■ Task to complete ■
Copy, pictures aside: the lines below from the one that holds "Click the fullscreen" through the final line of the listing, both ends included, exactly as they are and nothing else.
::::::::
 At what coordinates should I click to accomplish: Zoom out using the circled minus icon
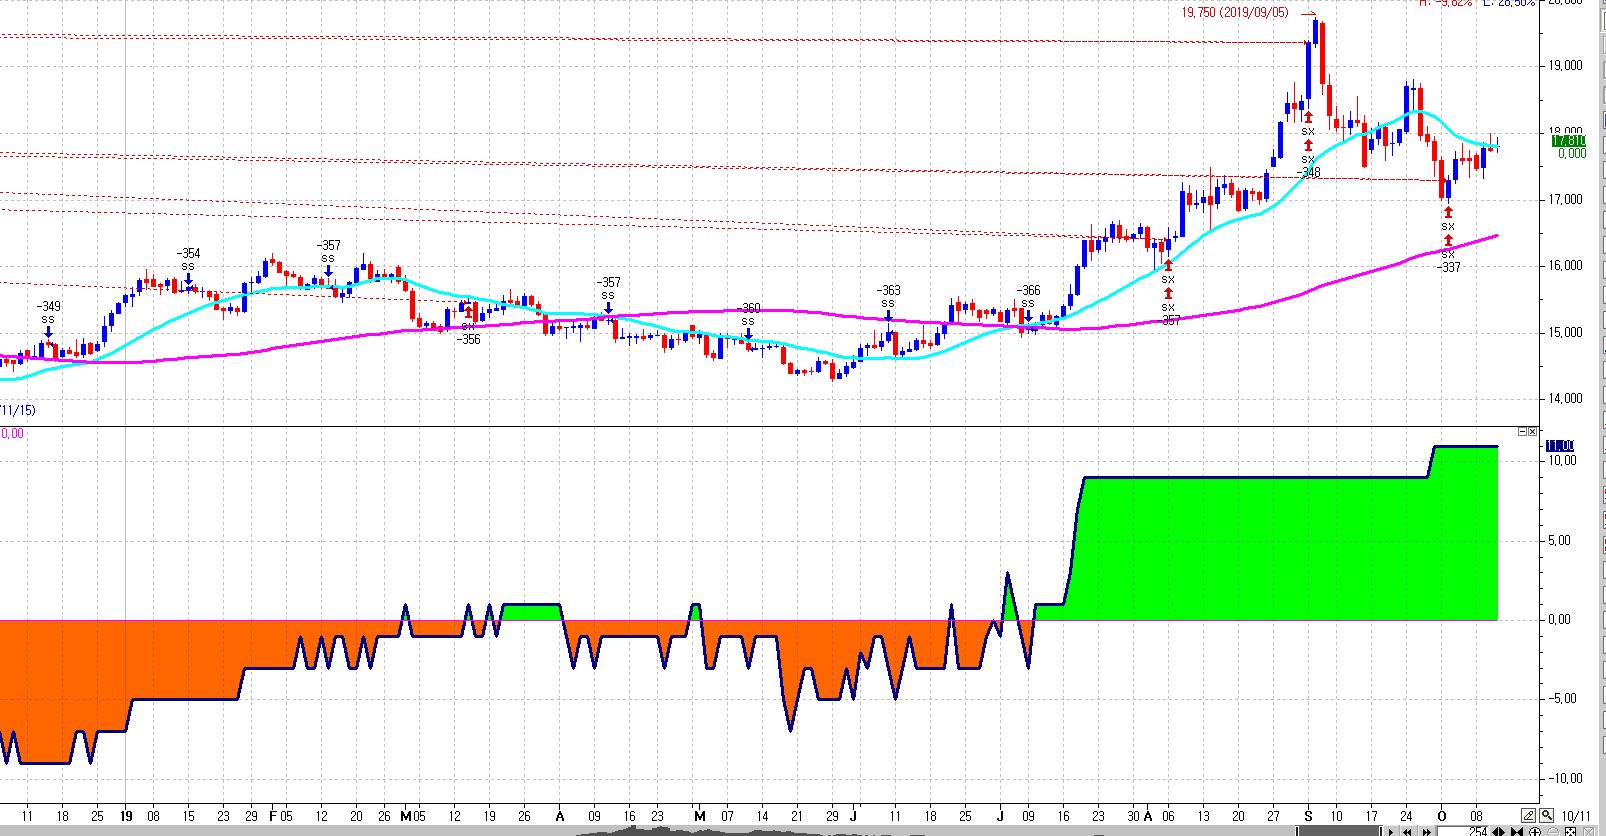point(1553,832)
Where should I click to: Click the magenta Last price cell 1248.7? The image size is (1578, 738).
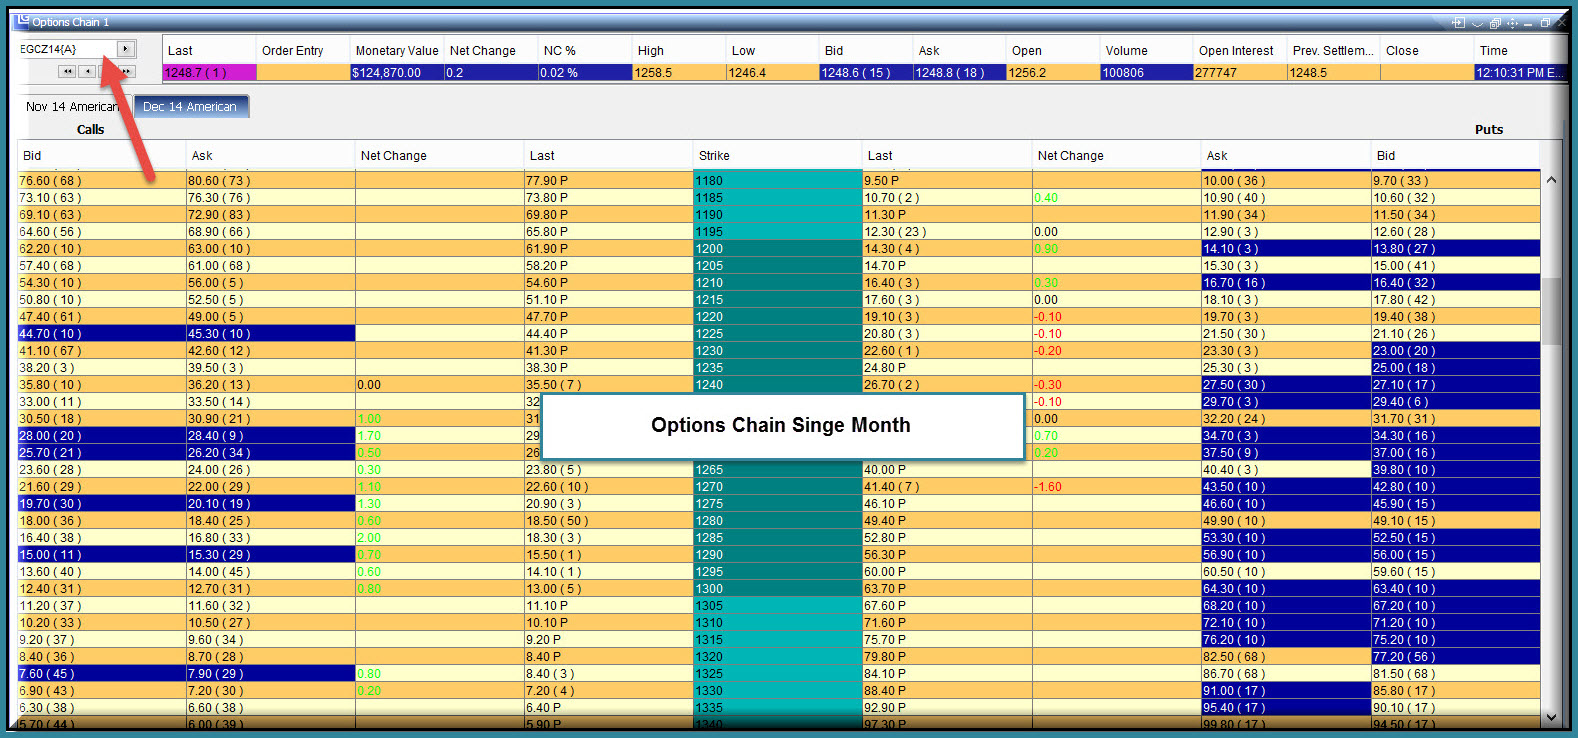pyautogui.click(x=209, y=72)

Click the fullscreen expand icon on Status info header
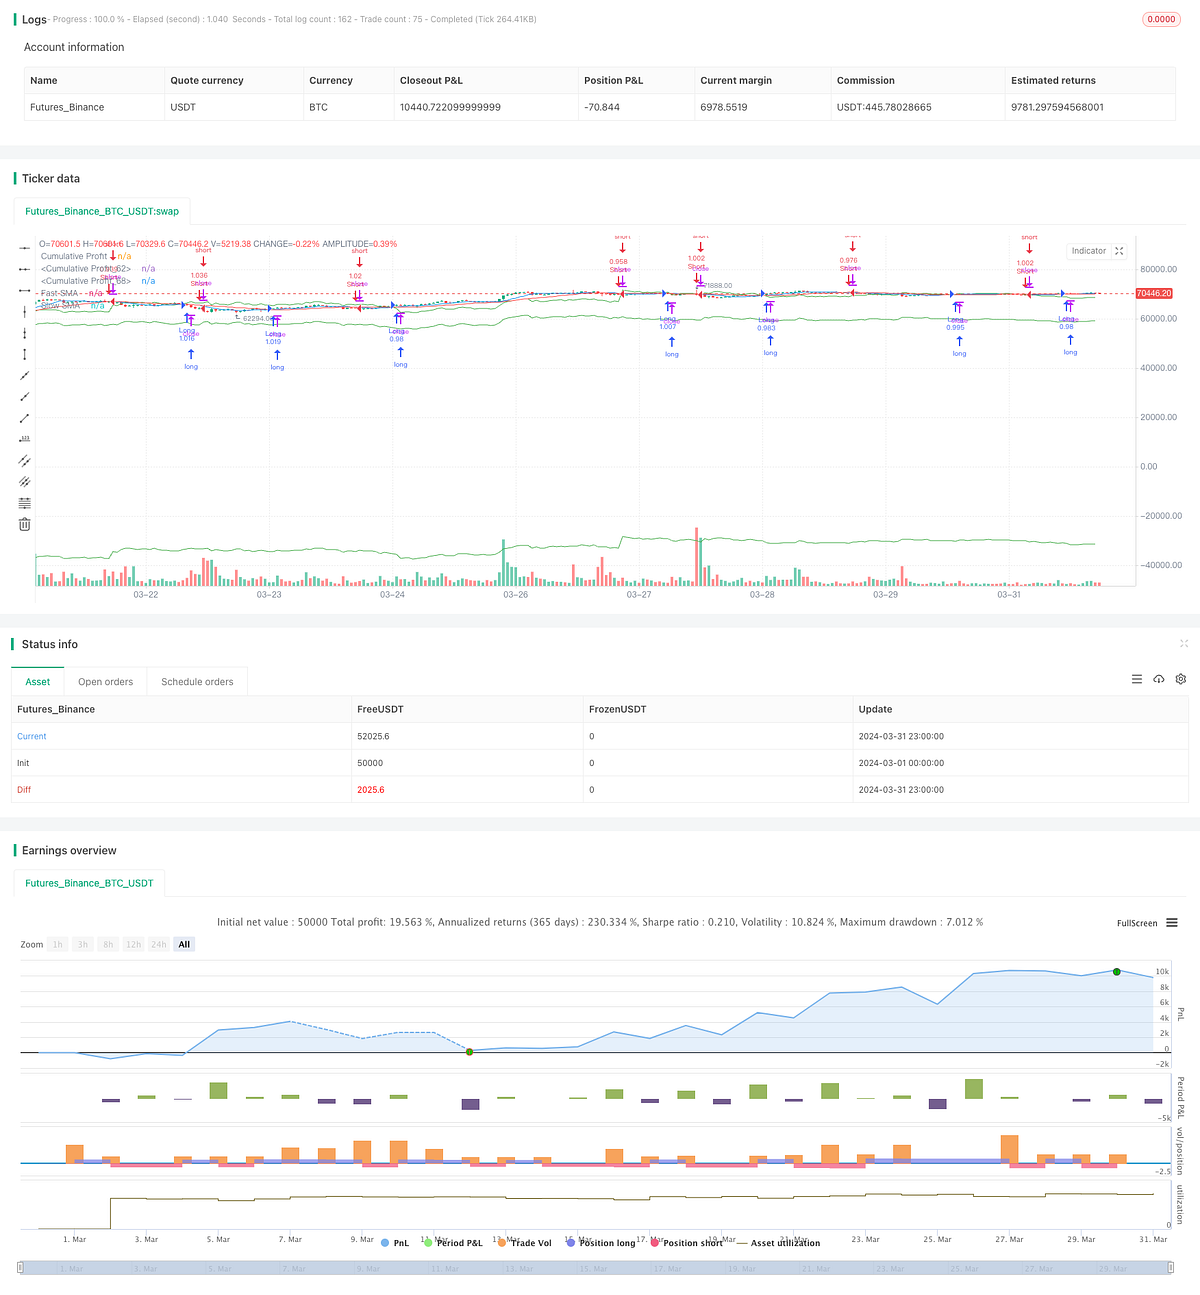(1184, 644)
::::::::
■ Exercise answer ■
Click the fullscreen expand icon on Status info header
(1184, 644)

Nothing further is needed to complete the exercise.